→ What is being asked: Reproduce the listing below word for word, keeping every line unchanged.

Recorded data:

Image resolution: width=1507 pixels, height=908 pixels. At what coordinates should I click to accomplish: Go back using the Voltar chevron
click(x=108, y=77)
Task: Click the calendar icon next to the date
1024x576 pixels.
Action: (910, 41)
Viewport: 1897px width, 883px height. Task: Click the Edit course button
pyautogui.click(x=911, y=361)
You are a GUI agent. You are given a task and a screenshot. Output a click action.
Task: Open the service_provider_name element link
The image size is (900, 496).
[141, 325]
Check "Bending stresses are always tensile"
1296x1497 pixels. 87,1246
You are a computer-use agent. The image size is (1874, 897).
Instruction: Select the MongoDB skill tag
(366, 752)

→ Reply:
Image resolution: width=1507 pixels, height=908 pixels. At what coordinates should I click to accomplish: Go back using the Voltar chevron
click(x=108, y=77)
Task: Click the calendar icon next to the date
1024x576 pixels.
Action: (910, 41)
Viewport: 1897px width, 883px height. Task: Click the Edit course button
pyautogui.click(x=911, y=361)
You are a GUI agent. You are given a task and a screenshot. Output a click action.
Task: Open the service_provider_name element link
The image size is (900, 496).
[141, 325]
Check "Bending stresses are always tensile"
1296x1497 pixels. 87,1246
You are a computer-use agent. The image size is (1874, 897).
Instruction: Select the MongoDB skill tag
(366, 752)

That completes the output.